[start Document segment]
- Date: 10–16 June
- Edition: 30th
- Category: ATP Tour 250 WTA International
- Draw: 32S / 16D
- Prize money: €612,755 (ATP) €250,000 (WTA)
- Surface: Grass
- Location: Rosmalen, 's-Hertogenbosch, Netherlands

Champions

Men's singles
- Adrian Mannarino

Women's singles
- Alison Riske

Men's doubles
- Dominic Inglot / Austin Krajicek

Women's doubles
- Shuko Aoyama / Aleksandra Krunić
| Libéma Open |

= 2019 Libéma Open =

The 2019 Libéma Open was a tennis tournament played on outdoor grass courts. It was the 30th edition of the event, and part of the 250 Series of the 2019 ATP Tour, and of the WTA International tournaments of the 2019 WTA Tour. Both the men's and the women's events took place at the Autotron park in Rosmalen, 's-Hertogenbosch in the Netherlands, from June 10 through June 16, 2019.

==ATP singles main-draw entrants==

===Seeds===

| Country | Player | Rank^{1} | Seed |
|---|---|---|---|
| GRE | Stefanos Tsitsipas | 6 | 1 |
| CRO | Borna Ćorić | 15 | 2 |
| AUS | Alex de Minaur | 25 | 3 |
| ESP | Fernando Verdasco | 27 | 4 |
| BEL | David Goffin | 29 | 5 |
| USA | Frances Tiafoe | 34 | 6 |
| CHI | Cristian Garín | 37 | 7 |
| FRA | Richard Gasquet | 39 | 8 |

- ^{1} Rankings are as of May 27, 2019.
[end Document segment]
(To be done):
From the 2019 Libéma Open text, pull out everything from "Women's doubles" down to "June 16, 2019." and copy it word for word.
[start Given information]
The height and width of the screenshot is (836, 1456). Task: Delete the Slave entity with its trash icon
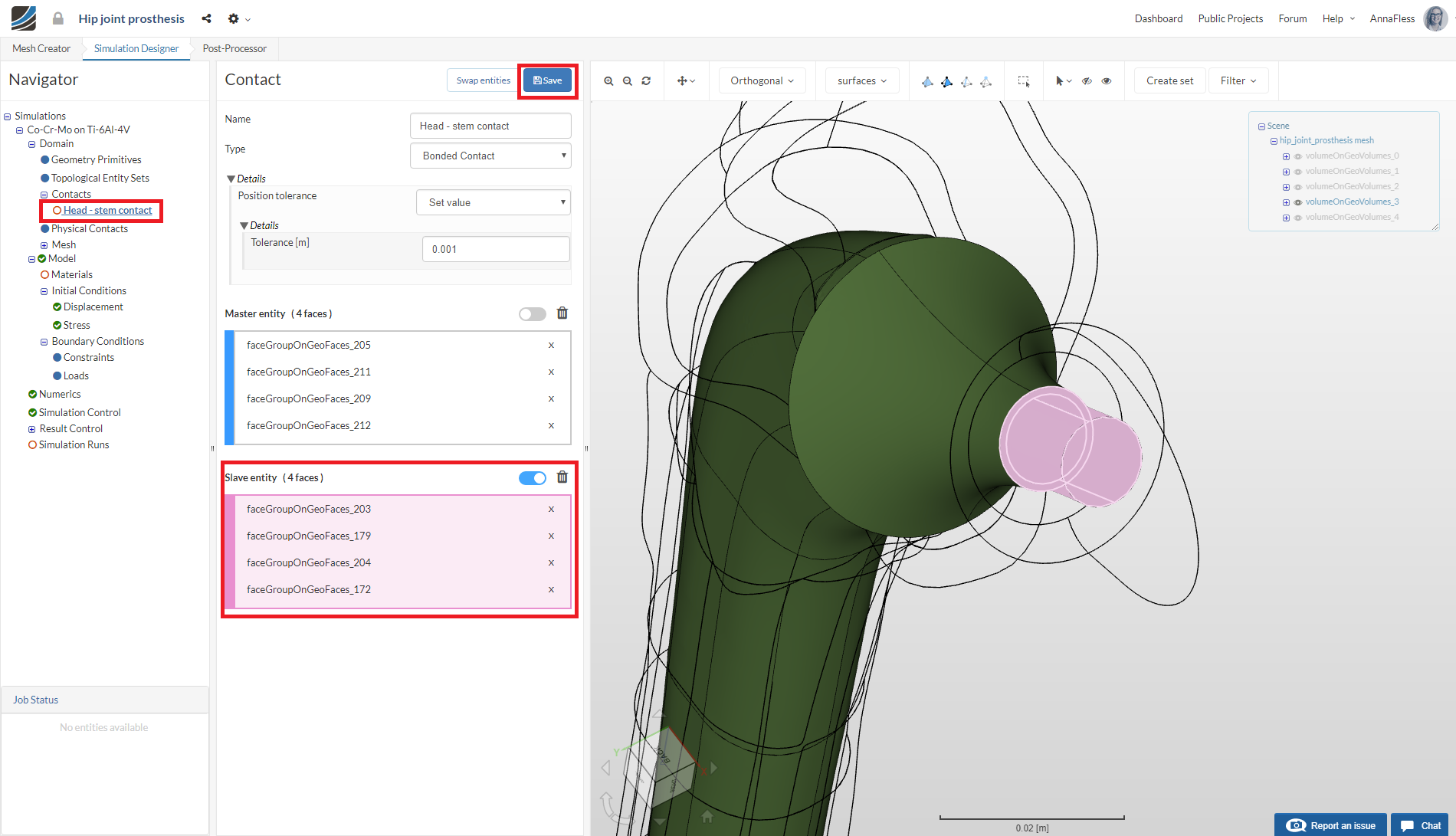click(x=562, y=477)
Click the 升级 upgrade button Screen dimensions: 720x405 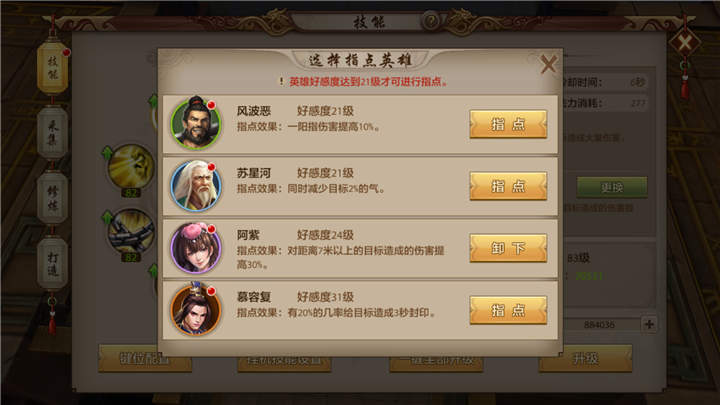coord(585,358)
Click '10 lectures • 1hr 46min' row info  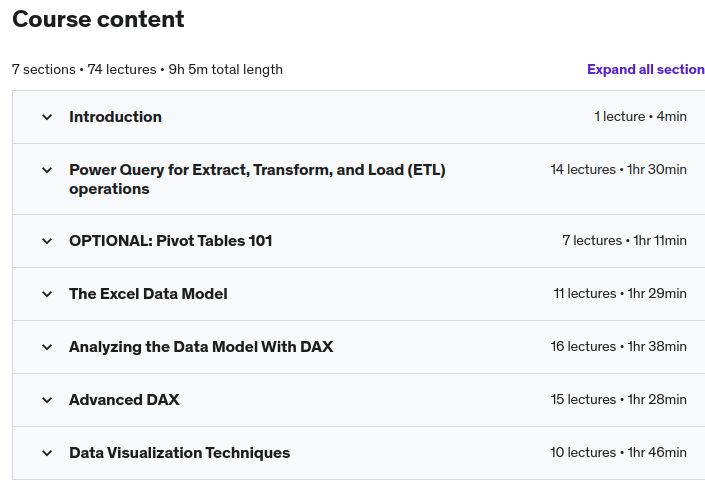click(619, 453)
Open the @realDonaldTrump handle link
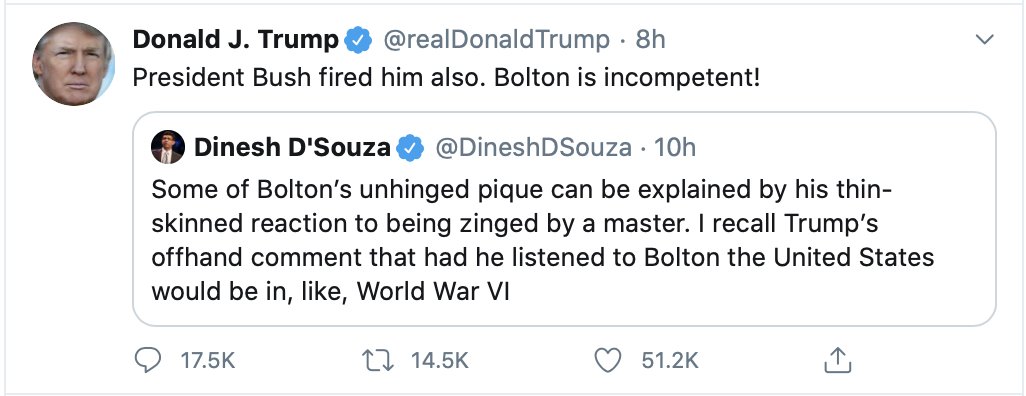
[end Given information]
(In response):
Women's doubles
- Shuko Aoyama / Aleksandra Krunić
| Libéma Open |

= 2019 Libéma Open =

The 2019 Libéma Open was a tennis tournament played on outdoor grass courts. It was the 30th edition of the event, and part of the 250 Series of the 2019 ATP Tour, and of the WTA International tournaments of the 2019 WTA Tour. Both the men's and the women's events took place at the Autotron park in Rosmalen, 's-Hertogenbosch in the Netherlands, from June 10 through June 16, 2019.